What is the impact in Spectrum of disabling mibs on Cisco devices affected by the SNMP Remote Code Execution Vulnerabilities in Cisco IOS and IOS XE Software?
The SNMP Remote Code Execution Vulnerabilities in Cisco IOS and IOS XE Software Cisco Security Advisory states the following:
In addition, administrators can mitigate these vulnerabilities by disabling the following MIBs on a device:
ADSL-LINE-MIB
ALPS-MIB
CISCO-ADSL-DMT-LINE-MIB
CISCO-BSTUN-MIB
CISCO-MAC-AUTH-BYPASS-MIB
CISCO-SLB-EXT-MIB
CISCO-VOICE-DNIS-MIB
CISCO-VOICE-NUMBER-EXPANSION-MIB
TN3270E-RT-MIB
Disabling the above mibs will have the following impact in Spectrum:
MIB | OID | Impact on Spectrum |
snmpUsmMIB | 1.3.6.1.6.3.15 | No impact |
snmpVacmMIB | 1.3.6.1.6.3.16 | Checkpoint Firewall Virtual Context functionality is impacted . Reference the "Certifying and supporting virtual systems within Check Point Firewall" section of the documentation located at https://docops.ca.com/ca-spectrum/10-2-1/en/managing-network/certifying-and-supporting-virtual-systems-within-check-point-firewall |
snmpCommunityMIB | 1.3.6.1.6.3.18 | No impact |
CISCO-TAP-MIB | 1.3.6.1.4.1.9.9.252 | No impact |
adsltcmib | 1.3.6.1.2.1.10.94 | No impact |
tn3270eRtMIB | 1.3.6.1.2.1.34.9 | No impact |
ciscoBstunMIB | 1.3.6.1.4.1.9.9.35 | The stunPeerStateChangeNotification trap will not be sent by the device. |
ciscoAlpsMIB | 1.3.6.1.4.1.9.9.95 | No impact |
ciscoAdslDmtLineMIB | 1.3.6.1.4.1.9.9.130 | No impact |
ciscoVoiceDnisMIB | 1.3.6.1.4.1.9.9.219 | The cvDnisMappingUrlInaccessible trap will not be sent by the device. |
ciscoSlbExtMIB | 1.3.6.1.4.1.9.9.254 | The cslbxFtStateChange trap will not be sent by the device. |
ciscoMabMIB | 1.3.6.1.4.1.9.9.654 | No impact |
ciscoExperiment | 1.3.6.1.4.1.9.10 | No impact |
It is important to note the SNMP Remote Code Execution Vulnerabilities in Cisco IOS and IOS XE Software Cisco Security Advisory states the following:
"Administrators are advised to allow only trusted users to have SNMP access on an affected system."

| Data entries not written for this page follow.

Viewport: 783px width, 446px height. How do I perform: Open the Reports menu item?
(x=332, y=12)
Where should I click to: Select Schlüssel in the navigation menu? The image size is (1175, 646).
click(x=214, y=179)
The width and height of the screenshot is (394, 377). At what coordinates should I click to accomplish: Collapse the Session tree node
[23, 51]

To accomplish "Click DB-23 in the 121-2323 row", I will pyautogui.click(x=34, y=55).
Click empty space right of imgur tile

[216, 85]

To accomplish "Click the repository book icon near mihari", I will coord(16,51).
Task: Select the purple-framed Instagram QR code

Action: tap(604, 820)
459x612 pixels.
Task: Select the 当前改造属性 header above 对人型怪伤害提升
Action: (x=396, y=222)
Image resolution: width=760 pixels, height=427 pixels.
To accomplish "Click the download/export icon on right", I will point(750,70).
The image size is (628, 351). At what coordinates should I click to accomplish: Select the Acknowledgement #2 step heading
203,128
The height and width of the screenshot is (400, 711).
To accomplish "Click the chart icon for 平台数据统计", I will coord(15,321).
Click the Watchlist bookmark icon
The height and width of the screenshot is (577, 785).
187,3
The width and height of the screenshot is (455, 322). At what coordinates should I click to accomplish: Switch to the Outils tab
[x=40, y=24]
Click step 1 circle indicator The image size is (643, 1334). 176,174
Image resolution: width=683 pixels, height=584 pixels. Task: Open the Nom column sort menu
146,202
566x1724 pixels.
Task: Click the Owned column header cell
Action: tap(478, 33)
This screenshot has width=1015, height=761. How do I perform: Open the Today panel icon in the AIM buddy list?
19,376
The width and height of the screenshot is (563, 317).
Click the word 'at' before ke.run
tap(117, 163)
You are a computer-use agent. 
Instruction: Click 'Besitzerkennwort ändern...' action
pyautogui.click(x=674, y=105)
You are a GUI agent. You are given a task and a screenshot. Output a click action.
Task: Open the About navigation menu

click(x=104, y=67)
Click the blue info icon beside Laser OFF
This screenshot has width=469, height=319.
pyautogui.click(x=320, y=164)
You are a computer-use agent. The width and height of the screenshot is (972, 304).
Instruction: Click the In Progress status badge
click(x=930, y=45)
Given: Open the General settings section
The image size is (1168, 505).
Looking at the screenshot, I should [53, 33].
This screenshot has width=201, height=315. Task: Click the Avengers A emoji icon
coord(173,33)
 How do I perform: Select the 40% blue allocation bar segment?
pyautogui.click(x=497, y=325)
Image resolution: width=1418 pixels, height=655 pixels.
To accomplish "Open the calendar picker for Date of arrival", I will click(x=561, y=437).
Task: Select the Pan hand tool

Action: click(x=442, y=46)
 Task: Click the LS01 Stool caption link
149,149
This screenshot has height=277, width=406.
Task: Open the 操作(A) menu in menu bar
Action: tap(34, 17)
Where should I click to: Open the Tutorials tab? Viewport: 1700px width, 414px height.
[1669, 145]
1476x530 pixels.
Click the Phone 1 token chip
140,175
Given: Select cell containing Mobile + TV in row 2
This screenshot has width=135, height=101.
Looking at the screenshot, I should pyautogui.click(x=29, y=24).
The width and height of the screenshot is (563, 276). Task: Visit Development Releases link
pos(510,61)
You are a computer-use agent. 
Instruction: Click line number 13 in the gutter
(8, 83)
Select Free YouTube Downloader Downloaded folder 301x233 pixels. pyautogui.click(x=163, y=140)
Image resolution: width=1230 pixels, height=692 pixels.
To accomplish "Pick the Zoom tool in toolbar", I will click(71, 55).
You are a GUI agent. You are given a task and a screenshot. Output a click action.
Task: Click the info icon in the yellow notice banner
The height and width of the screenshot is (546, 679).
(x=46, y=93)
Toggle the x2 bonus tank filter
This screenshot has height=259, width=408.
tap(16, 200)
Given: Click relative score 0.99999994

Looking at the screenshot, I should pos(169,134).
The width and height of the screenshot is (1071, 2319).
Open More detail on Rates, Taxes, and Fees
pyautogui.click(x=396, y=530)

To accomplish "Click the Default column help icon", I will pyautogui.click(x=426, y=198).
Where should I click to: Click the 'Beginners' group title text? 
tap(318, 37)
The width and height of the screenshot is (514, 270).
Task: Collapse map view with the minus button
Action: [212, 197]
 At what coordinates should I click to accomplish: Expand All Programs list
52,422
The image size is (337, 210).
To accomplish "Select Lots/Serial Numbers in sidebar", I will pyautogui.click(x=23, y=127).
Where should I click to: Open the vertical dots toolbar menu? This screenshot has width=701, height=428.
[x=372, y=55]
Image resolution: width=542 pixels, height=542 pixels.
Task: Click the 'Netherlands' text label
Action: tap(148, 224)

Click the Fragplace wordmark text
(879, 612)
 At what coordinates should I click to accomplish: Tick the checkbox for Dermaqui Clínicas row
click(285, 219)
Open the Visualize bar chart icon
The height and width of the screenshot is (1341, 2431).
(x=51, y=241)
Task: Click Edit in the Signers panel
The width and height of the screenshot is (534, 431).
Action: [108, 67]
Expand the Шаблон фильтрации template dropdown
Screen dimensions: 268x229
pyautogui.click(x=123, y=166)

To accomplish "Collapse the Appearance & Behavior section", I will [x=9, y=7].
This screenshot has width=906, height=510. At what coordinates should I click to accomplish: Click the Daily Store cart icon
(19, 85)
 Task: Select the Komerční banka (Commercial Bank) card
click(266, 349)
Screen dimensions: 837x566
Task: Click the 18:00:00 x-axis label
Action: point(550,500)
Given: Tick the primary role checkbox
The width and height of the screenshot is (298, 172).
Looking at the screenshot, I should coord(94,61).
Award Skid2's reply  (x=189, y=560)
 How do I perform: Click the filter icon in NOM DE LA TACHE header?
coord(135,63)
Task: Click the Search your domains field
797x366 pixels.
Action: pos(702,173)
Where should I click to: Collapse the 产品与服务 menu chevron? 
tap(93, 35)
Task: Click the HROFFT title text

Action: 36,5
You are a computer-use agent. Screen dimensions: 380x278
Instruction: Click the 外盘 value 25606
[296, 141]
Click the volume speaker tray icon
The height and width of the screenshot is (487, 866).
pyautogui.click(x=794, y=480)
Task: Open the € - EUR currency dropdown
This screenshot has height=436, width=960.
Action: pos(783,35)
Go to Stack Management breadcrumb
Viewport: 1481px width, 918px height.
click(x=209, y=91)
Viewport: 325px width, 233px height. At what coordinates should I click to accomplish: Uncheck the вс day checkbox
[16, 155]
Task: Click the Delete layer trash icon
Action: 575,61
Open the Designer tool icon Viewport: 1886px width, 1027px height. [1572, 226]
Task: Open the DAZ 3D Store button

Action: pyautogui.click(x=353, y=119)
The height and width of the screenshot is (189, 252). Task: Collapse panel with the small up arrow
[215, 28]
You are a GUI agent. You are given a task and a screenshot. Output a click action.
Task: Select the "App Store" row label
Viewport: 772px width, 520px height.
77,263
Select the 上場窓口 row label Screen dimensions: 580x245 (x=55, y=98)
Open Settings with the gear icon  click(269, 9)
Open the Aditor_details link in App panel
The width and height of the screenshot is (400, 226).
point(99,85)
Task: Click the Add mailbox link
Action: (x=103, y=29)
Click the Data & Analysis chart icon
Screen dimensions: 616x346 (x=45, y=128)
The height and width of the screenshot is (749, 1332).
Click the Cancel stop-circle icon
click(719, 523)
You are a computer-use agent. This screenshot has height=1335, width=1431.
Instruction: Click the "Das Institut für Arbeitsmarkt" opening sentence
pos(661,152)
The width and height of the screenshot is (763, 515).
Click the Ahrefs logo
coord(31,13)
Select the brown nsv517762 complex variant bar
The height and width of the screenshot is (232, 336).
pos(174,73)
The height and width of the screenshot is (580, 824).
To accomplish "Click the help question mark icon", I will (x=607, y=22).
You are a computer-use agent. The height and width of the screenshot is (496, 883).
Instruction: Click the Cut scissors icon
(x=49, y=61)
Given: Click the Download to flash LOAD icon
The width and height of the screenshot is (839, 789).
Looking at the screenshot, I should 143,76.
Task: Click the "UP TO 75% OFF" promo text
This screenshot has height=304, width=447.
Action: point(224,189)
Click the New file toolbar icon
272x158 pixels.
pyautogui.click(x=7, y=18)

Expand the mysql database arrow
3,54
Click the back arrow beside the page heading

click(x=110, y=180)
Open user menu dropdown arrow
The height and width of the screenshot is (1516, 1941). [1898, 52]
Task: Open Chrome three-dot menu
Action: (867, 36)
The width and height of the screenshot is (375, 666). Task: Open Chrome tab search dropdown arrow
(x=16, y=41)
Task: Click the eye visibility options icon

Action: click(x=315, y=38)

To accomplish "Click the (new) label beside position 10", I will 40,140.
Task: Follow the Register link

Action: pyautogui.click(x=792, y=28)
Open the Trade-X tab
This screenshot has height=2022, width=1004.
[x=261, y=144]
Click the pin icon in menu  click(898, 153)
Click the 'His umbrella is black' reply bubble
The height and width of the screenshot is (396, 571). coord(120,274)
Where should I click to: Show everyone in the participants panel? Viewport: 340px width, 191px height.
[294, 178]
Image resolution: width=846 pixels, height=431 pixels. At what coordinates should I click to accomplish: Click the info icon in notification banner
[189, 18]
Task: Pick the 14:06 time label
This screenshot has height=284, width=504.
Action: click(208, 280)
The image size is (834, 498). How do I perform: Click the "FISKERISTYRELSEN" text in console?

If Spectrum is considered a "trusted user" then there should be no need to disable these mibs.
Additionally, the SNMP Remote Code Execution Vulnerabilities in Cisco IOS and IOS XE Software Cisco Security Advisory states there are software updates to address these vulnerabilities negating the reason for disabling these mibs.